TEXT Start Marker

Israel, Hamas call for prisoner swap talks

Israel has conditioned any future coronavirus aid to Gaza on the release of four Israelis held by Hamas; Hamas says it will not negotiate over humanitarian aid but wants Palestinian prisoners freed.

GAZA - Israel called on Tuesday for the immediate resumption of talks on the return of four Israelis held for years in the Gaza Strip after the Palestinian territory's Hamas rulers said they might be willing to move forward on the issue.

Last week, Israel linked any future coronavirus aid to Gaza on progress in efforts to recover two soldiers who went missing in the 2014 war and two civilians who separately slipped into the enclave. Hamas holds all four.

The Islamist group has never stated whether the two soldiers are dead or alive, but neither has it provided a sign of life, as it has done in a previous similar case. Israel has said that the soldiers are dead.

Hamas had previously said that returning the four would require negotiating a prisoner swap and would not be done in exchange for humanitarian aid, which it called a "separate track" of negotiations. But some reports suggest that the group's leadership may be willing to condition the release of the Israeli prisoners on the delivery of humanitarian supplies to Gaza.

Hamas is also using the presence of thousands of Palestinian prisoners in Israel to pressure Tel Aviv for their release, amid worries that the coronavirus could spread in Israeli jails.

In a statement on Tuesday, Israeli Prime Minister Benjamin Netanyahu's office said his national security team "stands ready to take constructive action with the goal of returning the fallen and the missing and of ending the affair, and are calling for an immediate dialogue via mediators".

In past rounds of talks, Egypt, Qatar and the United Nations have served as intermediaries.

Yehya al-Sinwar, Hamas chief in Gaza, has rejected the linkage to coronavirus aid. But on Thursday, Sinwar said he saw "a possible initiative to revive this issue" of the Israelis held in the territory if Israel frees jailed Palestinians.

"A prisoner swap will exact a big price" from Israel, he told Hamas's Al-Aqsa TV, saying that were it to start by releasing sick, old and female prisoners "we may offer something partial in return".

Gaza's healthcare system is near collapse after several wars between Hamas and Israel, as well as 13 years of a joint Israeli-Egyptian blockade, which have kept the enclave in a state of economic stagnation. 

The Hamas-run health ministry has warned that it is not equipped to combat the spread of the coronavirus owing to acute shortages of medicines, laboratory supplies and other medical equipment.

According to the Israeli human rights organization B’Tselem, Israel currently holds some 4,500 Palestinian "security detainees" and prisoners in overcrowded prison facilities.

In regard to the status of the prisoners, B'Tselem says that the "figures from the military are received with a significant time delay and offer few details regarding inmates’ legal standing." Although Israeli officials publicly cast Palestinian prisoners as being militants, there are many people from the occupied Palestinian territories in Israeli detention for being in Israel "illegally".

There are also hundreds of people incarcerated under Israel's system of "administrative detention" without trial or charge, whose sentences can be indefinitely extended by the Israeli military.

TEXT End Marker
ENTRIES SUPPLIED Start Marker

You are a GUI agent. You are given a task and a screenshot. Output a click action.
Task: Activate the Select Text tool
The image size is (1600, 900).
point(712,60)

ENTRIES SUPPLIED End Marker
ENTRIES SUPPLIED Start Marker

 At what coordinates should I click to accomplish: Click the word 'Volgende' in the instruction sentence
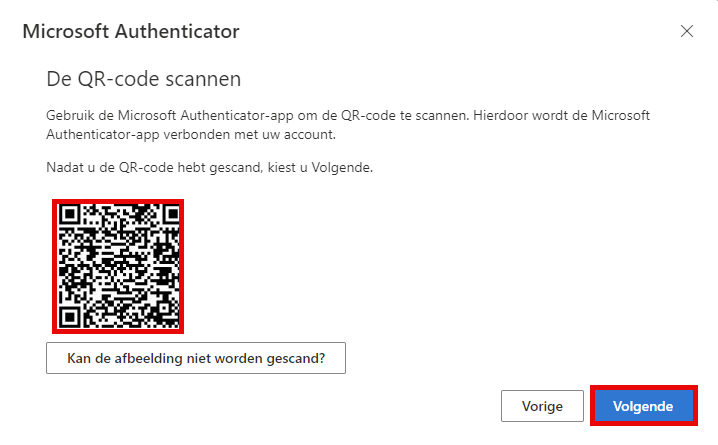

ENTRIES SUPPLIED End Marker

▶ _INSTRUCTIONS TO FOLLOW_
Please sum up the text on the Israel–Hamas prisoner swap talks in two sentences.

▶ _ANSWER_
Israel has tied future coronavirus aid to Gaza to the return of two soldiers missing since the 2014 war and two civilians held by Hamas, and on Tuesday it called for immediate talks through mediators after Hamas said it might be willing to move forward on the issue. Hamas rejects linking the four to aid and wants Palestinian prisoners freed instead, and its Gaza chief, Yehya al-Sinwar, said a swap would exact a big price but that a release of sick, old and female prisoners might bring something partial in return.